_Data_:
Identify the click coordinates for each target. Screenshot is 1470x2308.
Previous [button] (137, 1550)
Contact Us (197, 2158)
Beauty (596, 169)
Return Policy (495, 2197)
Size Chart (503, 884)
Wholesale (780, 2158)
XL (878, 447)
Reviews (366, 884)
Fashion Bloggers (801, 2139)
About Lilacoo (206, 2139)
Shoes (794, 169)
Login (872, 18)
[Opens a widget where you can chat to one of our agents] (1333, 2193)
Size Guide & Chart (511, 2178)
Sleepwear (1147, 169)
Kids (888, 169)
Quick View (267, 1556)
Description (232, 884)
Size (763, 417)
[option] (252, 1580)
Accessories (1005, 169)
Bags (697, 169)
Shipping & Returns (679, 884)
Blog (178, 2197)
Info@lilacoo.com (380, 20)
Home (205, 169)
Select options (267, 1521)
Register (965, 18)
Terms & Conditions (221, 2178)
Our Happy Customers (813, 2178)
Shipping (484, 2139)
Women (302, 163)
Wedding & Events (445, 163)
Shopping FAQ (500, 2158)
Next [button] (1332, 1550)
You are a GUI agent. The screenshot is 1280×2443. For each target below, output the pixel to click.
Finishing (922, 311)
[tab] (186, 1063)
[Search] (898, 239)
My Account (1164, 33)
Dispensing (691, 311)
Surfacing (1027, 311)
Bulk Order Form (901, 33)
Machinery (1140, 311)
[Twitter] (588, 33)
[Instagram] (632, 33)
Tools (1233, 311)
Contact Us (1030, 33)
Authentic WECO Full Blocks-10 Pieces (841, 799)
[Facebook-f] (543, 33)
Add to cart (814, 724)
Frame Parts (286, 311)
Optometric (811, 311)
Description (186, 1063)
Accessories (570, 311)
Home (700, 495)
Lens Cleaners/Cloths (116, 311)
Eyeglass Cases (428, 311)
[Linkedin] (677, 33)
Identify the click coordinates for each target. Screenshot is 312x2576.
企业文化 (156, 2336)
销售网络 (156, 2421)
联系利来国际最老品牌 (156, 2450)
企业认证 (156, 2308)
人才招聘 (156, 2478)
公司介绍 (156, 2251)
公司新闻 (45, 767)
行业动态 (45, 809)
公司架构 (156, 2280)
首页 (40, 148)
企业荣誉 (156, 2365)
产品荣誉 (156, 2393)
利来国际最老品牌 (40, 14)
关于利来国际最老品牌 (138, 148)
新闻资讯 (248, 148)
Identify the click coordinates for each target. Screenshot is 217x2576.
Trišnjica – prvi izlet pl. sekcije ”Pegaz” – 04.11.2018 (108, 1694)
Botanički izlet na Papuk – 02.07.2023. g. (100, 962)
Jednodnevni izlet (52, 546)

_Try it_: Quote exactly the first line of the data and every line after it through the one holding "公司介绍 (156, 2251)".

_Written answer_:
Identify the click coordinates for each target. Screenshot is 1470x2308.
Previous [button] (137, 1550)
Contact Us (197, 2158)
Beauty (596, 169)
Return Policy (495, 2197)
Size Chart (503, 884)
Wholesale (780, 2158)
XL (878, 447)
Reviews (366, 884)
Fashion Bloggers (801, 2139)
About Lilacoo (206, 2139)
Shoes (794, 169)
Login (872, 18)
[Opens a widget where you can chat to one of our agents] (1333, 2193)
Size Guide & Chart (511, 2178)
Sleepwear (1147, 169)
Kids (888, 169)
Quick View (267, 1556)
Description (232, 884)
Size (763, 417)
[option] (252, 1580)
Accessories (1005, 169)
Bags (697, 169)
Shipping & Returns (679, 884)
Blog (178, 2197)
Info@lilacoo.com (380, 20)
Home (205, 169)
Select options (267, 1521)
Register (965, 18)
Terms & Conditions (221, 2178)
Our Happy Customers (813, 2178)
Shipping (484, 2139)
Women (302, 163)
Wedding & Events (445, 163)
Shopping FAQ (500, 2158)
Next [button] (1332, 1550)
You are a GUI agent. The screenshot is 1280×2443. For each target below, output the pixel to click.
Finishing (922, 311)
[tab] (186, 1063)
[Search] (898, 239)
My Account (1164, 33)
Dispensing (691, 311)
Surfacing (1027, 311)
Bulk Order Form (901, 33)
Machinery (1140, 311)
[Twitter] (588, 33)
[Instagram] (632, 33)
Tools (1233, 311)
Contact Us (1030, 33)
Authentic WECO Full Blocks-10 Pieces (841, 799)
[Facebook-f] (543, 33)
Add to cart (814, 724)
Frame Parts (286, 311)
Optometric (811, 311)
Description (186, 1063)
Accessories (570, 311)
Home (700, 495)
Lens Cleaners/Cloths (116, 311)
Eyeglass Cases (428, 311)
[Linkedin] (677, 33)
Identify the click coordinates for each target. Screenshot is 312x2576.
企业文化 (156, 2336)
销售网络 (156, 2421)
联系利来国际最老品牌 (156, 2450)
企业认证 (156, 2308)
人才招聘 (156, 2478)
公司介绍 (156, 2251)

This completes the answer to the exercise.